Yesterday, I had a tantrum.
We have been dealing with an issue in our kitchen. For days, repair people have been trying to find the source of the problem. Today, is Rip Out the Wall Day. When they told me they needed us to empty our cabinets and countertop, I had reached my anxiety limit. My poor husband came home to a wife with a whirling brain filled with "this will never be fixed and we have to move" mania. He looked at me and said, "Calm down. Don't worry." That's when it happened.
I had an adult tantrum.
I ranted about all the stressful and bad things that I was sure were going to happen... without any evidence that they would, of course. I went on and on in an attempt to get him to see that I was upset, struggling, at my wits' end.
And then suddenly, the pit in my stomach was gone and I felt calmer.
Today, I feel more able to think clearly. I can actually feel like whatever happens, happens. I needed to release the tension of what I've been juggling the past few days and my inability to control this situation. I needed to have that tantrum.

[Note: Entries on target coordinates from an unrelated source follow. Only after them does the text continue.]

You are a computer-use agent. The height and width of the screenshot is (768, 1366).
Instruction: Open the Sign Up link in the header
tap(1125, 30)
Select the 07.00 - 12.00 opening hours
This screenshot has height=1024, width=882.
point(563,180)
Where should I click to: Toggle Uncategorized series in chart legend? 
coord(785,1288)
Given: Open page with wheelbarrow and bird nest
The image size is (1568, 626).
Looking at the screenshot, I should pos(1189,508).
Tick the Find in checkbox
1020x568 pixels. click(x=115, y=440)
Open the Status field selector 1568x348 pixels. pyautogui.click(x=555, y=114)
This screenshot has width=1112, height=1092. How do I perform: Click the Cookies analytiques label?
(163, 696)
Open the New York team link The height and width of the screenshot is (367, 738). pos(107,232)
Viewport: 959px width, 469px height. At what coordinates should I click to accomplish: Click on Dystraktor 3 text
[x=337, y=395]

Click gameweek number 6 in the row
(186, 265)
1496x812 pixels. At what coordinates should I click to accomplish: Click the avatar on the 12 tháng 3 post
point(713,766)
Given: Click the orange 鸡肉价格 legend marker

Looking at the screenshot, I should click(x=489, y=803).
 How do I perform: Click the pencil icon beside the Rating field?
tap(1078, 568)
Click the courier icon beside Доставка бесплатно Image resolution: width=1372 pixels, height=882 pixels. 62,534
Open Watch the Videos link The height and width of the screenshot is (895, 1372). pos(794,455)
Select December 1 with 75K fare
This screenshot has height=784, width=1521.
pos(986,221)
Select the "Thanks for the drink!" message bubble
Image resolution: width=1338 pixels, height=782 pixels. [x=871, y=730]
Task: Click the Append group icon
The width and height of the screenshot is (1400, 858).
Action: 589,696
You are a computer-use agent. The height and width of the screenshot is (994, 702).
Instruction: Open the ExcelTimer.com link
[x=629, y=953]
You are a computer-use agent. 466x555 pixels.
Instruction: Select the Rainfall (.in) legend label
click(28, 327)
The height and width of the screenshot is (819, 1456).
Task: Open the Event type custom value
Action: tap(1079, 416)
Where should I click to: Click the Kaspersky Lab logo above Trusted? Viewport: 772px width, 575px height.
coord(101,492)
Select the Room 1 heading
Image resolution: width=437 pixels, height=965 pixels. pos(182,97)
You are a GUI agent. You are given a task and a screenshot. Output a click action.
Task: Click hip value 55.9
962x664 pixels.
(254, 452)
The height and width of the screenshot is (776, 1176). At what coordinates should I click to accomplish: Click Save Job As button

This experience has me thinking back about when my son (now almost 25 years old) used to have tantrums when he was a young child. Did he feel like a pressure cooker? I did. Did the tension need to be released? That's how I felt. Did he just want us to notice his emotional pain? I acted that way. Sometimes, we need to let the children open up the pressure valve and express that they are struggling.
Thankfully, my husband understands that my "Don't you get it?" wasn't about him at all. It was all about me and a brain that so desperately needed to stop the anxiety loop that it could no longer be contained. I feel for those children.